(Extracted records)
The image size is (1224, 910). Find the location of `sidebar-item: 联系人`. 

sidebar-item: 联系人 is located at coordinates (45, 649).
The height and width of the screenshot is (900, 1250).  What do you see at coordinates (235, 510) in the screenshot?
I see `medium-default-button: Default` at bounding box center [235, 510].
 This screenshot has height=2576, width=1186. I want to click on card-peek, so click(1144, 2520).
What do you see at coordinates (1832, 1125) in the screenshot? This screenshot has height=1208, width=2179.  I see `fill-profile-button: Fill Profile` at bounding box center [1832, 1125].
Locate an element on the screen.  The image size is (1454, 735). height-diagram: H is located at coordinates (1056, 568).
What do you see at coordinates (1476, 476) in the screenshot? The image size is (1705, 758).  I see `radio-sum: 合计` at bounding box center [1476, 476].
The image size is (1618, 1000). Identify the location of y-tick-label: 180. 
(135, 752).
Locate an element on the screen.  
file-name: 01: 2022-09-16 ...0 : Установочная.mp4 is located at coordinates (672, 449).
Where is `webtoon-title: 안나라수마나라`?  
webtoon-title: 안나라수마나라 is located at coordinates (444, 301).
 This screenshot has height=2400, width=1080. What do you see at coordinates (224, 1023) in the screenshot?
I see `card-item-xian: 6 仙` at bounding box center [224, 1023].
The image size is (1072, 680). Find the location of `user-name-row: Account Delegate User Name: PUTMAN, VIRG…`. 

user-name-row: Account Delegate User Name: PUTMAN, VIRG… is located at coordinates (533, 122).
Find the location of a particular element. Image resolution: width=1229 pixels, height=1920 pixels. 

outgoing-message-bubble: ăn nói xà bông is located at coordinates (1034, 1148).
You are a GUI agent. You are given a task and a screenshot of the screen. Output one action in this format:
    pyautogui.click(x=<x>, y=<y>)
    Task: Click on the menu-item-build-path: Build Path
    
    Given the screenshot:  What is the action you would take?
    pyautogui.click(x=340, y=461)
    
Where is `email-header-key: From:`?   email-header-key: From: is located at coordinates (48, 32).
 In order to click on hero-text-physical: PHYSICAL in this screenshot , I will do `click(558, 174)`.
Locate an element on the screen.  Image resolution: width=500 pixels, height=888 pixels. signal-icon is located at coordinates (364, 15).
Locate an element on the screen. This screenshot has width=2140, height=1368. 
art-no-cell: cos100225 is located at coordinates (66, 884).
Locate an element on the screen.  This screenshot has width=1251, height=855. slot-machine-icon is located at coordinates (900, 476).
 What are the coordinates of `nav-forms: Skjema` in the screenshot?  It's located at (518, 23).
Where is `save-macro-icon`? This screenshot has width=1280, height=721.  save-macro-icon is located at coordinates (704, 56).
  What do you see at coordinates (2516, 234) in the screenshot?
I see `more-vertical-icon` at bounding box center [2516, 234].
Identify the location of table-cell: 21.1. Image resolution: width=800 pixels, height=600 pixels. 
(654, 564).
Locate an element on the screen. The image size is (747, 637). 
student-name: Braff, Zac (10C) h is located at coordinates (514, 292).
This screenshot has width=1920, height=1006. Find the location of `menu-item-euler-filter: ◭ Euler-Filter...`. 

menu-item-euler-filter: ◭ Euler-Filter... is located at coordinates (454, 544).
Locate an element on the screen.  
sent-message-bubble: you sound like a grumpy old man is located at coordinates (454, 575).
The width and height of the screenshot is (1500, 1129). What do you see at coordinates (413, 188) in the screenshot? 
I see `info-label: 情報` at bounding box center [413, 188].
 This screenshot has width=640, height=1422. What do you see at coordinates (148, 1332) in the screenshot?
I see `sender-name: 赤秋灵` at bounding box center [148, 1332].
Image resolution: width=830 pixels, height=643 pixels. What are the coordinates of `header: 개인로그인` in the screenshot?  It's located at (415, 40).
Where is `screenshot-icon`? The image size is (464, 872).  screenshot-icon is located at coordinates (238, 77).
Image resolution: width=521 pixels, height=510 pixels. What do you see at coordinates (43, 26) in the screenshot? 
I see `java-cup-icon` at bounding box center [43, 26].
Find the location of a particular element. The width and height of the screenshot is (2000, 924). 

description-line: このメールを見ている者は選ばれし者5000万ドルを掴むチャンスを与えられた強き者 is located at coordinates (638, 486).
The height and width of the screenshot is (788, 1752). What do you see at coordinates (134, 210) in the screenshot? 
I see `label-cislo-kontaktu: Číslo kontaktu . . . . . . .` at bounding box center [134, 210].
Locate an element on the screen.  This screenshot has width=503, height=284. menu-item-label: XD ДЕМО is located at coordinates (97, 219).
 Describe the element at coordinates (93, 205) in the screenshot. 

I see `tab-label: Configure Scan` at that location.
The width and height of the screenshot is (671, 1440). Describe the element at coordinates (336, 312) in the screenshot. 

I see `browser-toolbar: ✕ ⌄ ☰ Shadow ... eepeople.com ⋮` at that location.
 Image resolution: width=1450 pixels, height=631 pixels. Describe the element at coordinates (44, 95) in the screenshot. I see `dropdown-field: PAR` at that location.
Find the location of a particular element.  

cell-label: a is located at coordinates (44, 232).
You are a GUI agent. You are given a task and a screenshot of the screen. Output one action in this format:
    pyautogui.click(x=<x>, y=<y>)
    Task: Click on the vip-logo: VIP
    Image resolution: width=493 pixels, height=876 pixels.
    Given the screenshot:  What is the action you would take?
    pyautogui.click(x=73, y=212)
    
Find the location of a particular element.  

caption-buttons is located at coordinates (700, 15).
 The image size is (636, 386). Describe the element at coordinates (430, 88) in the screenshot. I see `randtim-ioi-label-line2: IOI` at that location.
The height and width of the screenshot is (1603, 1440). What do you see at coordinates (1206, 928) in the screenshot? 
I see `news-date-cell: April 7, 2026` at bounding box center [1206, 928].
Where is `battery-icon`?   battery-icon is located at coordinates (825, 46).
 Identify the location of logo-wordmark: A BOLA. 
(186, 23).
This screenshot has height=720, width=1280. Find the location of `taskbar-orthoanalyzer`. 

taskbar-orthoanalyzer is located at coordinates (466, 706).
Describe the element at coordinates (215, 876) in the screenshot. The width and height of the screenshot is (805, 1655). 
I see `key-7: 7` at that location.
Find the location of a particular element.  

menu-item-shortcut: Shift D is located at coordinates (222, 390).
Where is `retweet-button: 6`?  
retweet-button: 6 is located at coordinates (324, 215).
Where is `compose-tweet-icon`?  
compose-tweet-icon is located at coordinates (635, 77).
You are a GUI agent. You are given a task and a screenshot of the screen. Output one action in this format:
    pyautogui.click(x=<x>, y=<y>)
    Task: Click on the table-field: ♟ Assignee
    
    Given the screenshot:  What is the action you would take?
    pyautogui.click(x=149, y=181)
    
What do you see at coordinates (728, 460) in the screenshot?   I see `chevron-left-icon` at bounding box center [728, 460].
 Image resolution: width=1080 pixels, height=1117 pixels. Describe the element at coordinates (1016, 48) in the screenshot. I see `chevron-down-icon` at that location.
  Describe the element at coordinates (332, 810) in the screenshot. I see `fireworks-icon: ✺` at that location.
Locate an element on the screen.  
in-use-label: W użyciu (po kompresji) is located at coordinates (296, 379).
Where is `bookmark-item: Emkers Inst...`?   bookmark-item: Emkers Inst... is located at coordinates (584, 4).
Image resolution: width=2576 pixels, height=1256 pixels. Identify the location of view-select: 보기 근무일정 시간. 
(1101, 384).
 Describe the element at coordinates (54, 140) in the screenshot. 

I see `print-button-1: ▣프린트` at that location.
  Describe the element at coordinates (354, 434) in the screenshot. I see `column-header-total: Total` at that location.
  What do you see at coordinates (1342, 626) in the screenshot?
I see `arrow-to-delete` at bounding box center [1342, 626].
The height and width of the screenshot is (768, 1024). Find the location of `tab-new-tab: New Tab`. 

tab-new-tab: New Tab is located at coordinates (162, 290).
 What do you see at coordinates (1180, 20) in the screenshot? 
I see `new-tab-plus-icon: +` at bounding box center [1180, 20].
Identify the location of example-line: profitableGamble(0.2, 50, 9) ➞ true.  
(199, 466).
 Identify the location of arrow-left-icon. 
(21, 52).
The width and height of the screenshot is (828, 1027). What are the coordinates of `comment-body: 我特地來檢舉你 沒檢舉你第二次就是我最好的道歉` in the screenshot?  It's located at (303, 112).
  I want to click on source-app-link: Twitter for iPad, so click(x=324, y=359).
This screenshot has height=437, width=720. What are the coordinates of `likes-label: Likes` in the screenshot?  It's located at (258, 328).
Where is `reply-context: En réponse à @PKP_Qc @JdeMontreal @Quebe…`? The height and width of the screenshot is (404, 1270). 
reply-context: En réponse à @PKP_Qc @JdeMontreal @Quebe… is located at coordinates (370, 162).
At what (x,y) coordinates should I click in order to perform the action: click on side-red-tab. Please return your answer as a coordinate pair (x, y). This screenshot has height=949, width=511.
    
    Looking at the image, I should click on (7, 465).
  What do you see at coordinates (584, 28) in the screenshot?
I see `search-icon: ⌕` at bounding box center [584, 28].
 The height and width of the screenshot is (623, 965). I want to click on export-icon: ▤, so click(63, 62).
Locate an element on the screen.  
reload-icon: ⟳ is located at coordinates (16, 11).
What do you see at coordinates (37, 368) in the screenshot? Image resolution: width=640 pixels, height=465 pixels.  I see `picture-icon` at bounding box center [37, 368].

* [Problem to work on] Rewrite the records from the line containing "What do you see at coordinates (1476, 476)" through the line containing "center [224, 1023].", substituting "screen size" for each occurrence of "image size" and changing nothing else.

* [Written answer]
What do you see at coordinates (1476, 476) in the screenshot? The screen size is (1705, 758).  I see `radio-sum: 合计` at bounding box center [1476, 476].
The screen size is (1618, 1000). Identify the location of y-tick-label: 180. 
(135, 752).
Locate an element on the screen.  
file-name: 01: 2022-09-16 ...0 : Установочная.mp4 is located at coordinates (672, 449).
Where is `webtoon-title: 안나라수마나라`?  
webtoon-title: 안나라수마나라 is located at coordinates (444, 301).
 This screenshot has height=2400, width=1080. What do you see at coordinates (224, 1023) in the screenshot?
I see `card-item-xian: 6 仙` at bounding box center [224, 1023].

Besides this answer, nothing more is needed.